## PROBLEM TO SOLVE
An exact copy of all records is expected, minus the images.
:: SUPPLIED INFORMATION ::
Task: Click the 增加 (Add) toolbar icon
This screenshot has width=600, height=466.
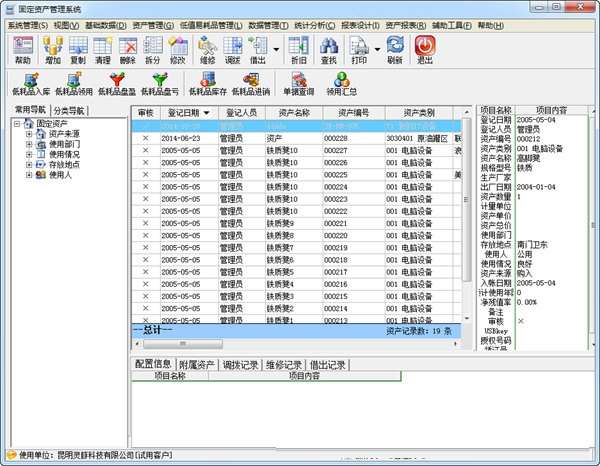Action: point(53,49)
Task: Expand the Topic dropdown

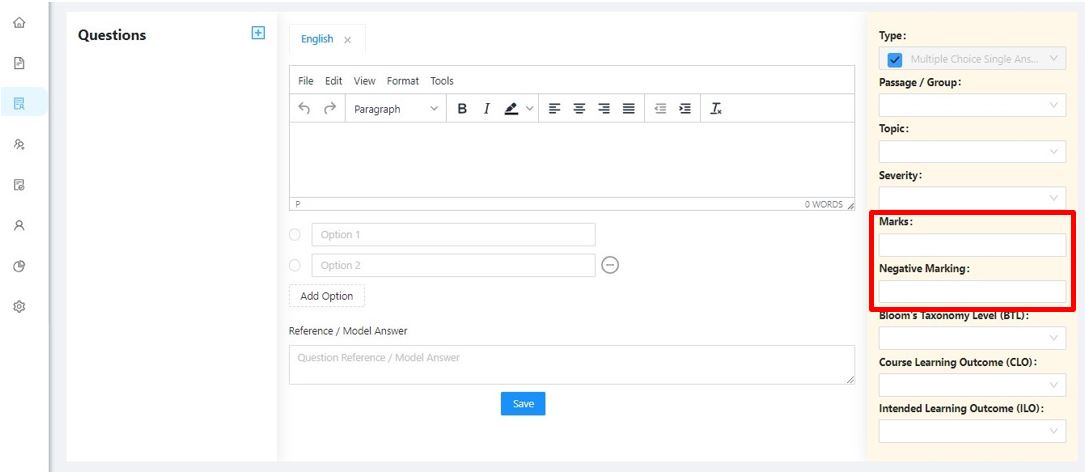Action: [972, 152]
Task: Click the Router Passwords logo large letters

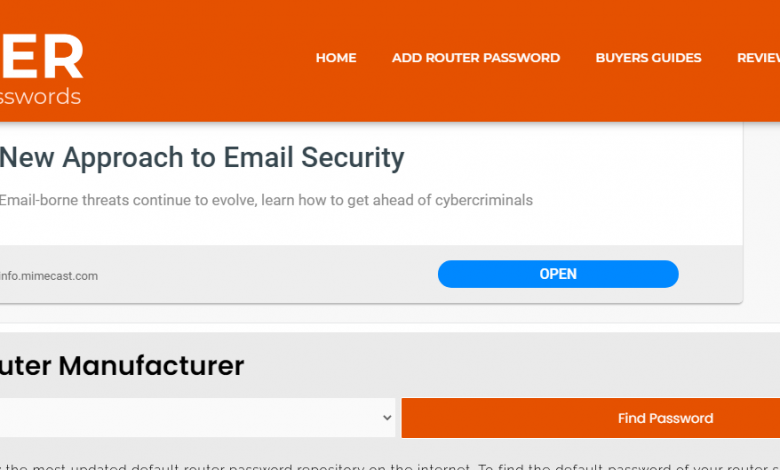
:::
## YOUR SOLUTION
Task: Click the 增加 (Add) toolbar icon
This screenshot has width=600, height=466.
Action: point(53,49)
Task: Expand the Topic dropdown

Action: [972, 152]
Task: Click the Router Passwords logo large letters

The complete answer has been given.